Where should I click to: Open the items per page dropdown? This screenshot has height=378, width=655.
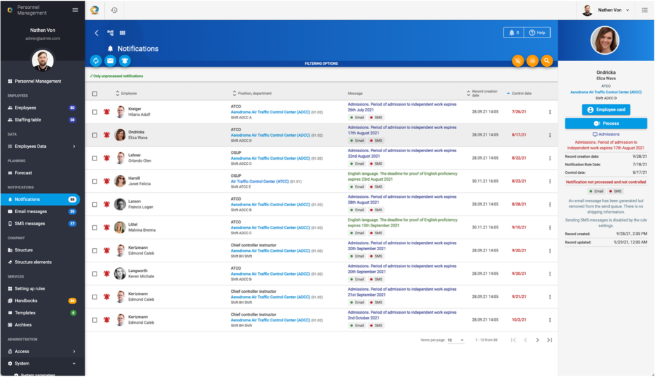[x=455, y=340]
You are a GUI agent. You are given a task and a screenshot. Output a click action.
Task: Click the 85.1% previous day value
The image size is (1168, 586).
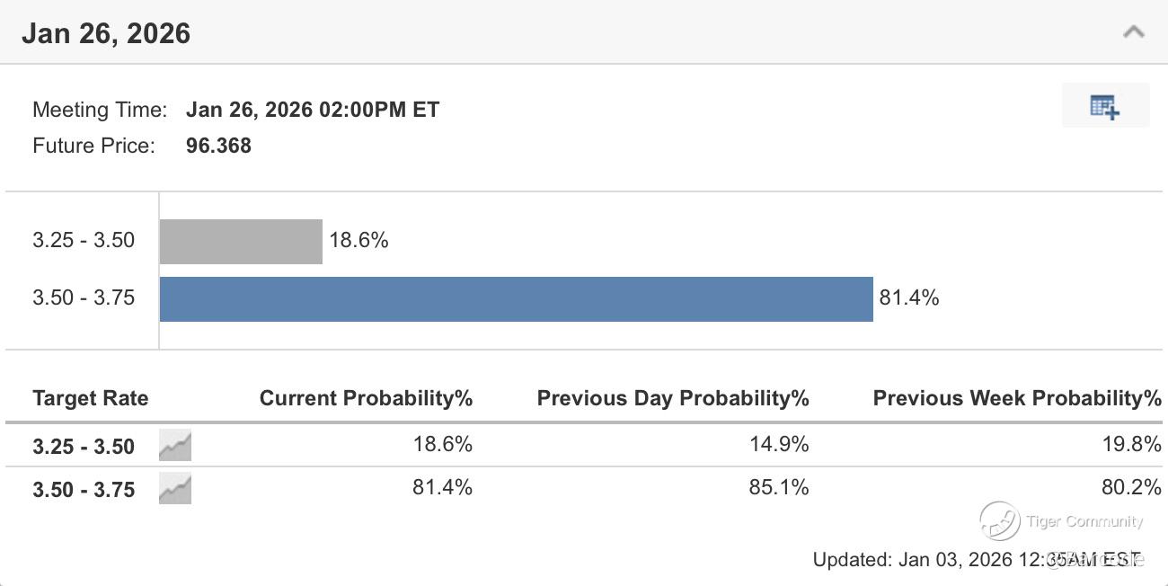tap(779, 487)
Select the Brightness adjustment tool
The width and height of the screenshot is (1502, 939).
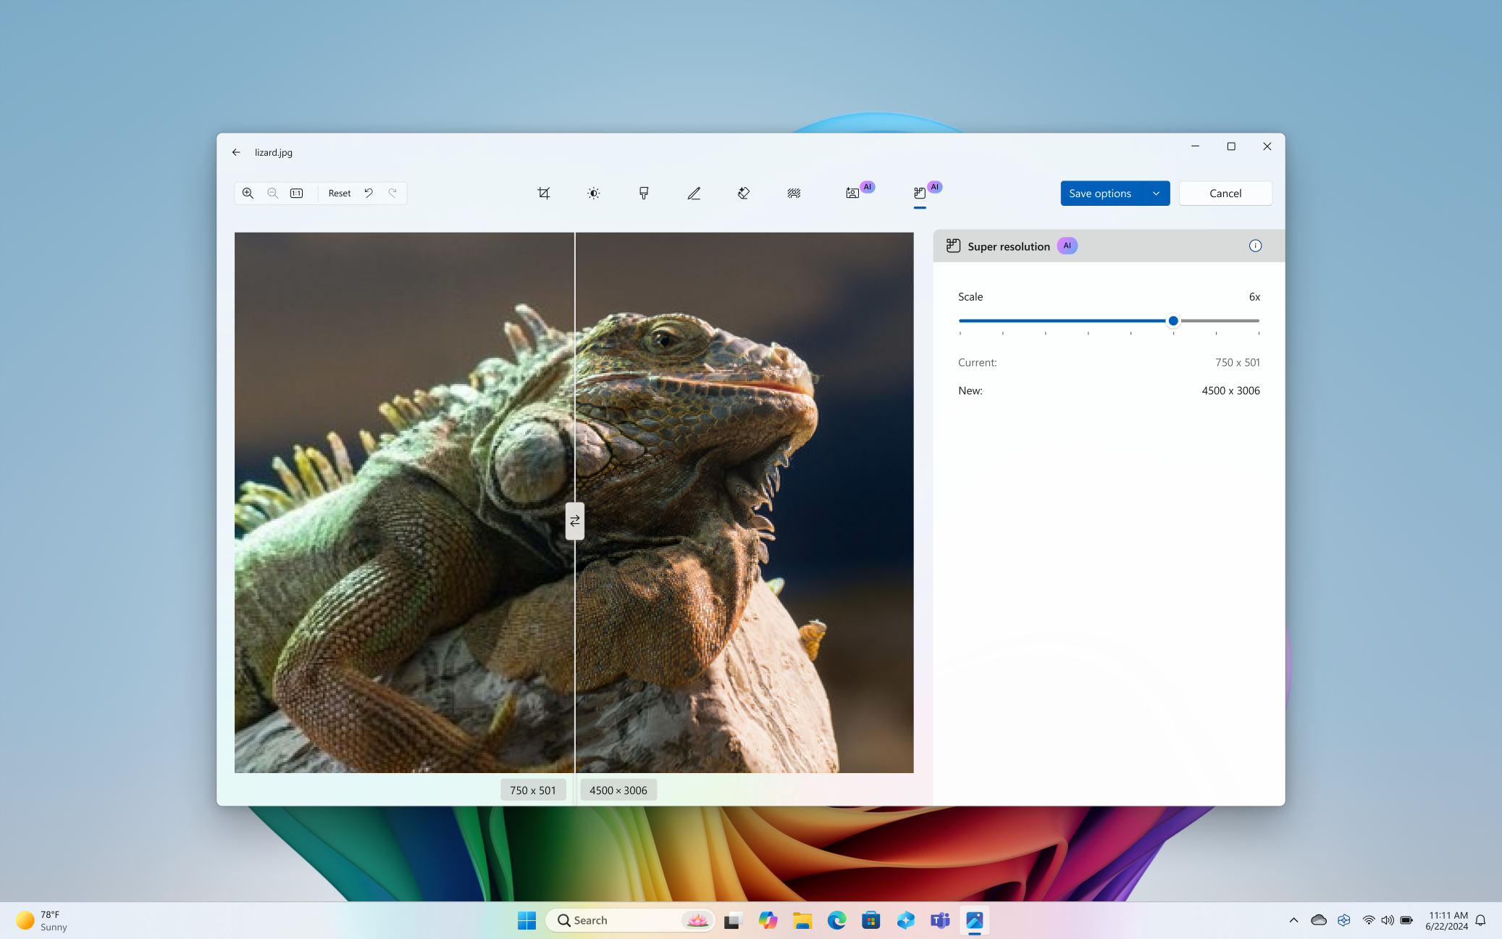click(594, 193)
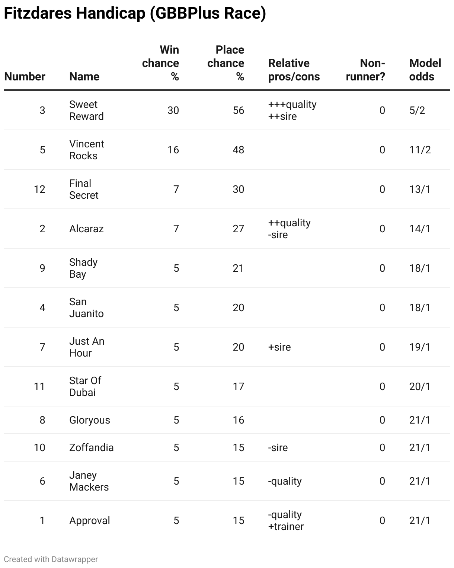The image size is (454, 568).
Task: Click the '-quality +trainer' cell for Approval
Action: (x=286, y=520)
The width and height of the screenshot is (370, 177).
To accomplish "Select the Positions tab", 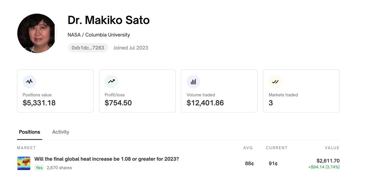I will [30, 132].
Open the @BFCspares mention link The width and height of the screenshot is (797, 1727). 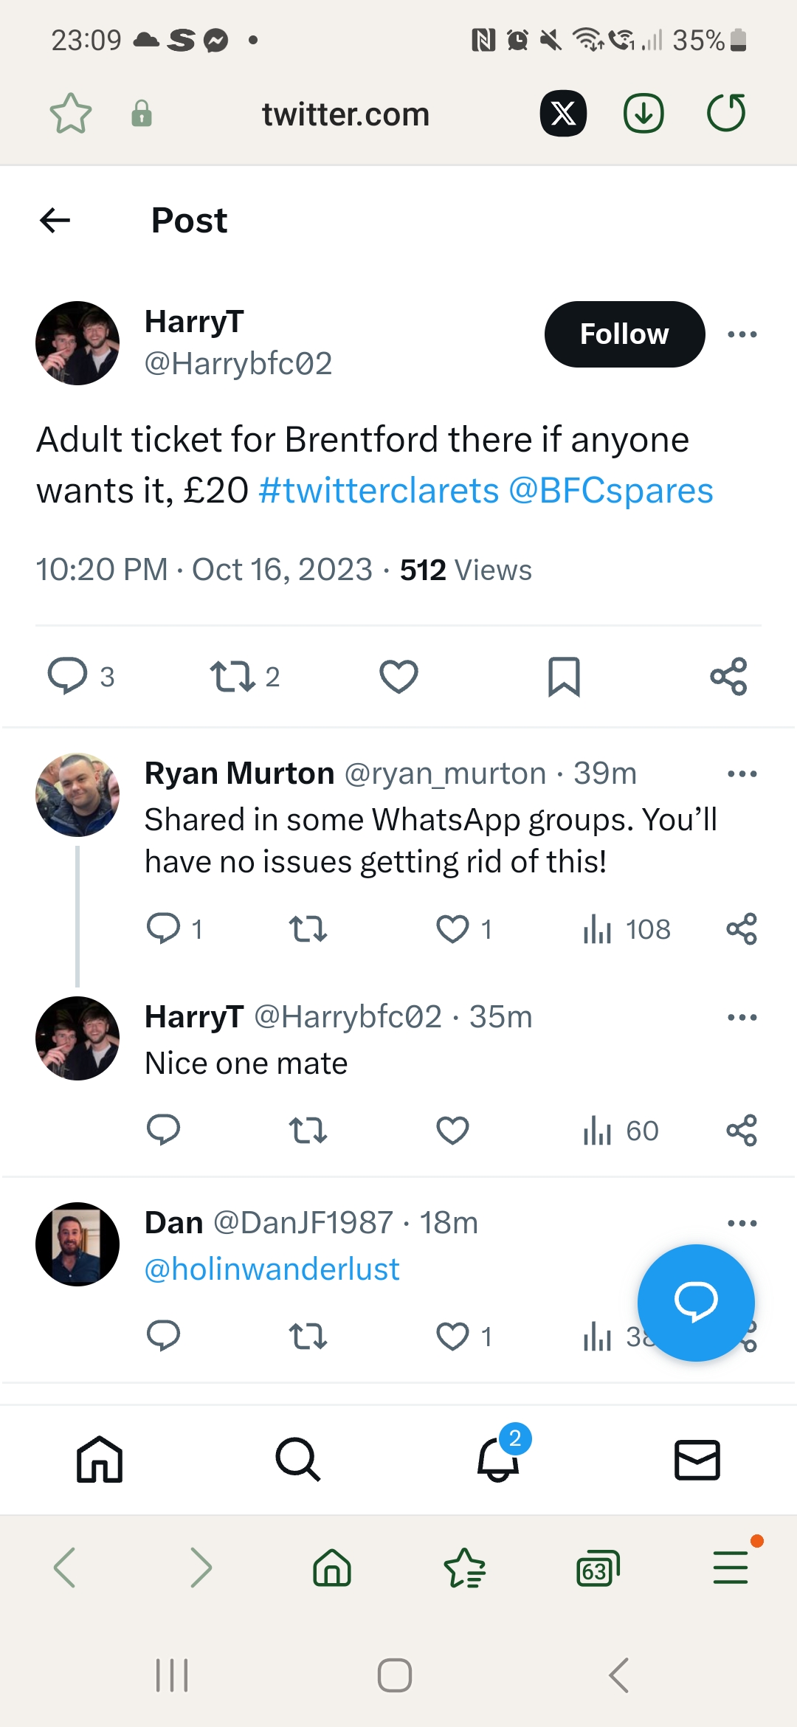611,491

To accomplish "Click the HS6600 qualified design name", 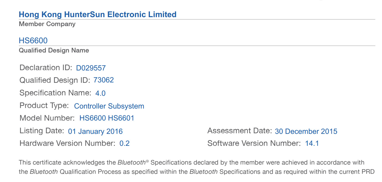I will pyautogui.click(x=33, y=41).
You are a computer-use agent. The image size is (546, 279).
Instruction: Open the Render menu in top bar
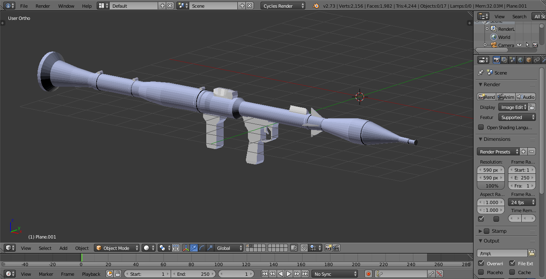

★ ★ ★ ★ ★ ★ ★

> **WORK TASK**: From the first line of the listing above, repeat every line through the one holding "Select the Brightness adjustment tool". Both ends count, and pictures stay out.

> **RESULT BELOW**:
Where should I click to: Open the items per page dropdown? This screenshot has height=378, width=655.
[x=455, y=340]
You are a GUI agent. You are given a task and a screenshot. Output a click action.
Task: Click the 85.1% previous day value
The image size is (1168, 586).
tap(779, 487)
Select the Brightness adjustment tool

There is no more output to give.